_Task 1:_ Set down everything from "After all, many" down to "some other standard." in the email about macrolanguage codes, copied precisely.
_Task 2:_ In the email about macrolanguage codes, which code do many people consider a "kind" of German even though no macrolanguage covers it together with "de"?
_Task 3:_ Summarize the email about macrolanguage codes in two sentences.

_Document passage:_
-*-

If 'zh' hadn't existed, or had been clearly specified to be only Mandarin,
then I doubt that 639-3 would have introduced a new code as a macrolanguage
for that and other codes. I was not trying to say that macrolanguage made no
sense, or that it wasn't well defined, but that I think it was defined so as
to deal with a particular issue in coding.

After all, many people consider "gsw" to be a "kind" of German, but there is
no macrolanguage that encompasses both "de" and "gsw", and the same can be
said for many, many languages. So I don't think there was an attempt to
search out *all* the cases where sets of language codes were related and
considered a single entity for some purposes, and make macrolanguage codes
for all of them; more to deal with those cases where a code had existed in
639 or some other standard.

Peter can correct me if I have this wrong.

Mark

On Thu, May 29, 2008 at 5:39 PM, Doug Ewell <doug@ewellic.org> wrote:

> "Phillips, Addison" <addison at amazon dot com> wrote:
>
> >> I'm one of apparently few people who truly believe the ISO 639-3/RA
> >> definition of "macrolanguage," and don't think of it as some kind of
> >> cover story.
> >
> > Since we have the direct testimony of the folks who conceived of
> > macrolanguage, I don't see any reason why anyone would believe
> > otherwise.

-*-

_Data shown:_
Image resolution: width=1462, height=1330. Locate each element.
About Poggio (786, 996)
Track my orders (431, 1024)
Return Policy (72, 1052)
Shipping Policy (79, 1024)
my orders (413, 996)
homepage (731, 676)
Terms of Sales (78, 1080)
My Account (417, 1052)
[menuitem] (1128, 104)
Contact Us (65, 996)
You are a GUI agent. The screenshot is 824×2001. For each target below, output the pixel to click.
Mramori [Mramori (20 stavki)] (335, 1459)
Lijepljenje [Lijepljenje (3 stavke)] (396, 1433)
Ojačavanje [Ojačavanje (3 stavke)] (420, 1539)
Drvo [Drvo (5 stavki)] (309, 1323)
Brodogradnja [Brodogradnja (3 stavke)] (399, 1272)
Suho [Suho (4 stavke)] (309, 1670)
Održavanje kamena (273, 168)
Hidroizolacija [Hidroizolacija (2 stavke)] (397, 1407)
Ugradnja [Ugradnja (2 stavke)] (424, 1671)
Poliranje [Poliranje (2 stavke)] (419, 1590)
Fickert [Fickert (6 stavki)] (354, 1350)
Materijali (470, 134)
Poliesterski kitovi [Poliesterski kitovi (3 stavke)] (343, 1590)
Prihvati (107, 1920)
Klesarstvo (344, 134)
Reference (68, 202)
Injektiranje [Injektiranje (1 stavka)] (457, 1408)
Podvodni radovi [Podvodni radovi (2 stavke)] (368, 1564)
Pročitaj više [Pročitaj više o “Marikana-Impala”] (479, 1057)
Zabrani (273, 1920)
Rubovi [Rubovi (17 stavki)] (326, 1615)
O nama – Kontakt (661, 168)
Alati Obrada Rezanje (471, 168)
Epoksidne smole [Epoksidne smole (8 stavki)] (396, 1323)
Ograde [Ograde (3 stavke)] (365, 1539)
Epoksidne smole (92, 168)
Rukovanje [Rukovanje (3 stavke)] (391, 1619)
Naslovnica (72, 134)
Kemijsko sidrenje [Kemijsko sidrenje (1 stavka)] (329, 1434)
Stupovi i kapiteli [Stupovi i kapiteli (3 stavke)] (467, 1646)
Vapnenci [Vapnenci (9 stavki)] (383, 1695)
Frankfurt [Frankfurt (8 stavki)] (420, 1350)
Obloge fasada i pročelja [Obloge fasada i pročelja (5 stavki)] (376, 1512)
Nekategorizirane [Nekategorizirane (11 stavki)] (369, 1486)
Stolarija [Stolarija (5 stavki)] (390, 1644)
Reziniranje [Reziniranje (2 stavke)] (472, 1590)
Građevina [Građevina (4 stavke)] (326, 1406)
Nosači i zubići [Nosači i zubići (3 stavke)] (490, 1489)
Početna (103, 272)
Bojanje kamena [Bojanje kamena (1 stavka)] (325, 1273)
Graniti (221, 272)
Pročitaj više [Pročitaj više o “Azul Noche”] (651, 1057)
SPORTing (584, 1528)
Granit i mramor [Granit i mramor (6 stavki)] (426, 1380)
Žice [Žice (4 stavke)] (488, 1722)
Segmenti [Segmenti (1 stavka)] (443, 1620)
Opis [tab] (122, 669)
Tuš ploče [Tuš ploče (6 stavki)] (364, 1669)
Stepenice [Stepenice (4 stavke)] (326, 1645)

-*-

_Answer 1:_
After all, many people consider "gsw" to be a "kind" of German, but there is
no macrolanguage that encompasses both "de" and "gsw", and the same can be
said for many, many languages. So I don't think there was an attempt to
search out *all* the cases where sets of language codes were related and
considered a single entity for some purposes, and make macrolanguage codes
for all of them; more to deal with those cases where a code had existed in
639 or some other standard.

_Answer 2:_ "gsw"

_Answer 3:_ The writer doubts that ISO 639-3 would have introduced a new macrolanguage code if 'zh' had not existed or had been clearly specified as only Mandarin, and thinks macrolanguage was defined to deal with a particular coding issue. Since no macrolanguage encompasses both "de" and "gsw", the writer believes the aim was not to cover every set of related codes but to handle cases where a code had existed in 639 or some other standard.